(WHAT YOU NEED TO DO)
All the entries below should be reproduced exactly.

(EXCERPTED RECORDS)
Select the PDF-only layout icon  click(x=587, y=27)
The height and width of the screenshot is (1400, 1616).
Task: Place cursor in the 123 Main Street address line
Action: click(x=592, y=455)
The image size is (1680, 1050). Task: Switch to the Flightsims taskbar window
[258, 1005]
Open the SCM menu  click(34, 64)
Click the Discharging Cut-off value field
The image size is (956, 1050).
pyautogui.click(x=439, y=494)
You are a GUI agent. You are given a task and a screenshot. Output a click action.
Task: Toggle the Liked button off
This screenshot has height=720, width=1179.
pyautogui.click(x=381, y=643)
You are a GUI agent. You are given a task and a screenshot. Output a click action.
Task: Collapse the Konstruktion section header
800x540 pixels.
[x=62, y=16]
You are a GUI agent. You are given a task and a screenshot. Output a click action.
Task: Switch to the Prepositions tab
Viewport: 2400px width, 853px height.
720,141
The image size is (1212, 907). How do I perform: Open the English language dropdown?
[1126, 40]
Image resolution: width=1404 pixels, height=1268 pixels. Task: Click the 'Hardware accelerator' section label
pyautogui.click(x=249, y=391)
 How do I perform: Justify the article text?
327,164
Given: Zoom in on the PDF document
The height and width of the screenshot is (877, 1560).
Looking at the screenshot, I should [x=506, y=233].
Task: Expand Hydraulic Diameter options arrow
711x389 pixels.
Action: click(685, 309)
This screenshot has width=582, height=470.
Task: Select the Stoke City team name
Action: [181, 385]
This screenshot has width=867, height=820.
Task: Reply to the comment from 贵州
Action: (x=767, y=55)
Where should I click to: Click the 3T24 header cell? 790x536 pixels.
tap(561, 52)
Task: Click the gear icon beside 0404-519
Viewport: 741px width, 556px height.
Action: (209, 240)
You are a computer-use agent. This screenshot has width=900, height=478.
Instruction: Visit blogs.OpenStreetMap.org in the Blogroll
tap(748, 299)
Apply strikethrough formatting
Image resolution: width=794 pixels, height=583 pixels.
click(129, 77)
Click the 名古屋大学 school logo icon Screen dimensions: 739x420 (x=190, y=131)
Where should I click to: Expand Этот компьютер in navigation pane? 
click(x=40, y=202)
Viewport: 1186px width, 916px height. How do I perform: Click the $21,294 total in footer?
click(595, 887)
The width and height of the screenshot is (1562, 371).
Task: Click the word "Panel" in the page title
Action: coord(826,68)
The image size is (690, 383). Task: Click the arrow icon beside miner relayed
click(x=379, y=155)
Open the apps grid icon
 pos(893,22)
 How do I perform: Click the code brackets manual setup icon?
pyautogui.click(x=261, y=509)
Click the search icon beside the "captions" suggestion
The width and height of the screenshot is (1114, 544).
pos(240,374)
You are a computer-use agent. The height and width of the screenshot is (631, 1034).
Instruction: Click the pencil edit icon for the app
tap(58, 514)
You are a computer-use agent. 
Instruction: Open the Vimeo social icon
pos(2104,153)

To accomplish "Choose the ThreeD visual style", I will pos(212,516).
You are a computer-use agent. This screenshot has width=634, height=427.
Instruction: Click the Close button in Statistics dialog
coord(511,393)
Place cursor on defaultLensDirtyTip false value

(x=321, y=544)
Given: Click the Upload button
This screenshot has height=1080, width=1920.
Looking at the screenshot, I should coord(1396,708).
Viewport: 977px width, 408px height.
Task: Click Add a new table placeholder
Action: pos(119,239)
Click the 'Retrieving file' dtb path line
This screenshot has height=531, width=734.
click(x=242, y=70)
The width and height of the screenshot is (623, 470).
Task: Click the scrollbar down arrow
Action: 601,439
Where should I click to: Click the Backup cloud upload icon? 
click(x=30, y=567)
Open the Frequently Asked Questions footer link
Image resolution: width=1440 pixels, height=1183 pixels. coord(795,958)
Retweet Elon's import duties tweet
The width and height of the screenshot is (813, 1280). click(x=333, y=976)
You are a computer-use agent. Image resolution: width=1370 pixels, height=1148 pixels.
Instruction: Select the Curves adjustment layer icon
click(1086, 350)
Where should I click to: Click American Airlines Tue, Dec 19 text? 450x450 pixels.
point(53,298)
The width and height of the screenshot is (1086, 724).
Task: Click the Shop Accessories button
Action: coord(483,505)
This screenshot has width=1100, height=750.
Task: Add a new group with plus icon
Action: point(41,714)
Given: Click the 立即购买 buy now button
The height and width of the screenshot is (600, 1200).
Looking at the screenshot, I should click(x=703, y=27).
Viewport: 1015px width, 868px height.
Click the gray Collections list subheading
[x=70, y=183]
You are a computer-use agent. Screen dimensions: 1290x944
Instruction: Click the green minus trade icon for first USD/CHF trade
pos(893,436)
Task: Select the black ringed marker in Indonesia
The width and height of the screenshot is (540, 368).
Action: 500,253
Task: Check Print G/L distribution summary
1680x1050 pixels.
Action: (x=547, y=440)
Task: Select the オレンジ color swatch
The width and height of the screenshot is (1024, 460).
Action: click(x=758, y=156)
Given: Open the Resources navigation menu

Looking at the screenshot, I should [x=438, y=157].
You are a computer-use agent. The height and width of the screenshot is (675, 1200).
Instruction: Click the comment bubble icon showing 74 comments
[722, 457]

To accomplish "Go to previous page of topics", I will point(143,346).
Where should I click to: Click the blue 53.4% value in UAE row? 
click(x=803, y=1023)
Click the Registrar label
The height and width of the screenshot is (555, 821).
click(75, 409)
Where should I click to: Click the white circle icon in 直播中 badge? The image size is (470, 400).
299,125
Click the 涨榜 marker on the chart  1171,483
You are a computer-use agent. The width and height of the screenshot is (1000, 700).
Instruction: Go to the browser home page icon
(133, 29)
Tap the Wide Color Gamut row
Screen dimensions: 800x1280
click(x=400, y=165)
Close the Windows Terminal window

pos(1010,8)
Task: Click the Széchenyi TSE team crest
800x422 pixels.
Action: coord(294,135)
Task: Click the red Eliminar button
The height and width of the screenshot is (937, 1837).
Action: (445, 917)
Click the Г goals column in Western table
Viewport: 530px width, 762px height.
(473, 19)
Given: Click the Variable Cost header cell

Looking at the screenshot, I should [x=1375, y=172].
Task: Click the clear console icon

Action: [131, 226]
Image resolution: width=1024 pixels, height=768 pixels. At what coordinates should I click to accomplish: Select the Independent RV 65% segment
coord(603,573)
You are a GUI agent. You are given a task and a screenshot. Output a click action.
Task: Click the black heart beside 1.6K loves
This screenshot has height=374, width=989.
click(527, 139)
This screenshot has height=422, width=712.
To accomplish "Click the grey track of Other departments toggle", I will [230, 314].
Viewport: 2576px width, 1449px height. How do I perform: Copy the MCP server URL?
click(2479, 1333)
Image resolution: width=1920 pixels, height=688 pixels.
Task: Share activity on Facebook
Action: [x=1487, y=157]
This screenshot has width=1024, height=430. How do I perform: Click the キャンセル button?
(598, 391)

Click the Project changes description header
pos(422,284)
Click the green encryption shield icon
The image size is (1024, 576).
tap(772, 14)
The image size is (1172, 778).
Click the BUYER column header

(EXERCISE ANSWER)
Select the PDF-only layout icon  click(x=587, y=27)
The height and width of the screenshot is (1400, 1616).
Task: Place cursor in the 123 Main Street address line
Action: click(x=592, y=455)
The image size is (1680, 1050). Task: Switch to the Flightsims taskbar window
[258, 1005]
Open the SCM menu  click(34, 64)
Click the Discharging Cut-off value field
The image size is (956, 1050).
pyautogui.click(x=439, y=494)
You are a GUI agent. You are given a task and a screenshot. Output a click action.
Task: Toggle the Liked button off
This screenshot has height=720, width=1179.
pyautogui.click(x=381, y=643)
You are a GUI agent. You are given a task and a screenshot. Output a click action.
Task: Collapse the Konstruktion section header
800x540 pixels.
[x=62, y=16]
You are a GUI agent. You are given a task and a screenshot. Output a click action.
Task: Switch to the Prepositions tab
Viewport: 2400px width, 853px height.
720,141
The image size is (1212, 907). How do I perform: Open the English language dropdown?
[1126, 40]
Image resolution: width=1404 pixels, height=1268 pixels. Task: Click the 'Hardware accelerator' section label
pyautogui.click(x=249, y=391)
 How do I perform: Justify the article text?
327,164
Given: Zoom in on the PDF document
The height and width of the screenshot is (877, 1560).
Looking at the screenshot, I should [x=506, y=233].
Task: Expand Hydraulic Diameter options arrow
711x389 pixels.
Action: click(685, 309)
This screenshot has width=582, height=470.
Task: Select the Stoke City team name
Action: [181, 385]
This screenshot has width=867, height=820.
Task: Reply to the comment from 贵州
Action: (x=767, y=55)
Where should I click to: Click the 3T24 header cell? 790x536 pixels.
tap(561, 52)
Task: Click the gear icon beside 0404-519
Viewport: 741px width, 556px height.
Action: (209, 240)
You are a computer-use agent. This screenshot has width=900, height=478.
Instruction: Visit blogs.OpenStreetMap.org in the Blogroll
tap(748, 299)
Apply strikethrough formatting
Image resolution: width=794 pixels, height=583 pixels.
click(129, 77)
Click the 名古屋大学 school logo icon Screen dimensions: 739x420 (x=190, y=131)
Where should I click to: Expand Этот компьютер in navigation pane? 
click(x=40, y=202)
Viewport: 1186px width, 916px height. How do I perform: Click the $21,294 total in footer?
click(595, 887)
The width and height of the screenshot is (1562, 371).
Task: Click the word "Panel" in the page title
Action: coord(826,68)
The image size is (690, 383). Task: Click the arrow icon beside miner relayed
click(x=379, y=155)
Open the apps grid icon
 pos(893,22)
 How do I perform: Click the code brackets manual setup icon?
pyautogui.click(x=261, y=509)
Click the search icon beside the "captions" suggestion
The width and height of the screenshot is (1114, 544).
pos(240,374)
You are a computer-use agent. The height and width of the screenshot is (631, 1034).
Instruction: Click the pencil edit icon for the app
tap(58, 514)
You are a computer-use agent. 
Instruction: Open the Vimeo social icon
pos(2104,153)

To accomplish "Choose the ThreeD visual style", I will pos(212,516).
You are a computer-use agent. This screenshot has width=634, height=427.
Instruction: Click the Close button in Statistics dialog
coord(511,393)
Place cursor on defaultLensDirtyTip false value

(x=321, y=544)
Given: Click the Upload button
This screenshot has height=1080, width=1920.
Looking at the screenshot, I should coord(1396,708).
Viewport: 977px width, 408px height.
Task: Click Add a new table placeholder
Action: pos(119,239)
Click the 'Retrieving file' dtb path line
This screenshot has height=531, width=734.
click(x=242, y=70)
The width and height of the screenshot is (623, 470).
Task: Click the scrollbar down arrow
Action: 601,439
Where should I click to: Click the Backup cloud upload icon? 
click(x=30, y=567)
Open the Frequently Asked Questions footer link
Image resolution: width=1440 pixels, height=1183 pixels. coord(795,958)
Retweet Elon's import duties tweet
The width and height of the screenshot is (813, 1280). click(x=333, y=976)
You are a computer-use agent. Image resolution: width=1370 pixels, height=1148 pixels.
Instruction: Select the Curves adjustment layer icon
click(1086, 350)
Where should I click to: Click American Airlines Tue, Dec 19 text? 450x450 pixels.
point(53,298)
The width and height of the screenshot is (1086, 724).
Task: Click the Shop Accessories button
Action: coord(483,505)
This screenshot has width=1100, height=750.
Task: Add a new group with plus icon
Action: point(41,714)
Given: Click the 立即购买 buy now button
The height and width of the screenshot is (600, 1200).
Looking at the screenshot, I should click(x=703, y=27).
Viewport: 1015px width, 868px height.
Click the gray Collections list subheading
[x=70, y=183]
You are a computer-use agent. Screen dimensions: 1290x944
Instruction: Click the green minus trade icon for first USD/CHF trade
pos(893,436)
Task: Select the black ringed marker in Indonesia
The width and height of the screenshot is (540, 368).
Action: 500,253
Task: Check Print G/L distribution summary
1680x1050 pixels.
Action: (x=547, y=440)
Task: Select the オレンジ color swatch
The width and height of the screenshot is (1024, 460).
Action: click(x=758, y=156)
Given: Open the Resources navigation menu

Looking at the screenshot, I should [x=438, y=157].
You are a computer-use agent. The height and width of the screenshot is (675, 1200).
Instruction: Click the comment bubble icon showing 74 comments
[722, 457]

To accomplish "Go to previous page of topics", I will point(143,346).
Where should I click to: Click the blue 53.4% value in UAE row? 
click(x=803, y=1023)
Click the Registrar label
The height and width of the screenshot is (555, 821).
click(75, 409)
Where should I click to: Click the white circle icon in 直播中 badge? The image size is (470, 400).
299,125
Click the 涨榜 marker on the chart  1171,483
You are a computer-use agent. The width and height of the screenshot is (1000, 700).
Instruction: Go to the browser home page icon
(133, 29)
Tap the Wide Color Gamut row
Screen dimensions: 800x1280
click(x=400, y=165)
Close the Windows Terminal window

pos(1010,8)
Task: Click the Széchenyi TSE team crest
800x422 pixels.
Action: coord(294,135)
Task: Click the red Eliminar button
The height and width of the screenshot is (937, 1837).
Action: (445, 917)
Click the Г goals column in Western table
Viewport: 530px width, 762px height.
(473, 19)
Given: Click the Variable Cost header cell

Looking at the screenshot, I should [x=1375, y=172].
Task: Click the clear console icon

Action: [131, 226]
Image resolution: width=1024 pixels, height=768 pixels. At what coordinates should I click to accomplish: Select the Independent RV 65% segment
coord(603,573)
You are a GUI agent. You are given a task and a screenshot. Output a click action.
Task: Click the black heart beside 1.6K loves
This screenshot has height=374, width=989.
click(527, 139)
This screenshot has height=422, width=712.
To accomplish "Click the grey track of Other departments toggle", I will [230, 314].
Viewport: 2576px width, 1449px height. How do I perform: Copy the MCP server URL?
click(2479, 1333)
Image resolution: width=1920 pixels, height=688 pixels.
Task: Share activity on Facebook
Action: [x=1487, y=157]
This screenshot has width=1024, height=430. How do I perform: Click the キャンセル button?
(598, 391)

Click the Project changes description header
pos(422,284)
Click the green encryption shield icon
The image size is (1024, 576).
tap(772, 14)
The image size is (1172, 778).
Click the BUYER column header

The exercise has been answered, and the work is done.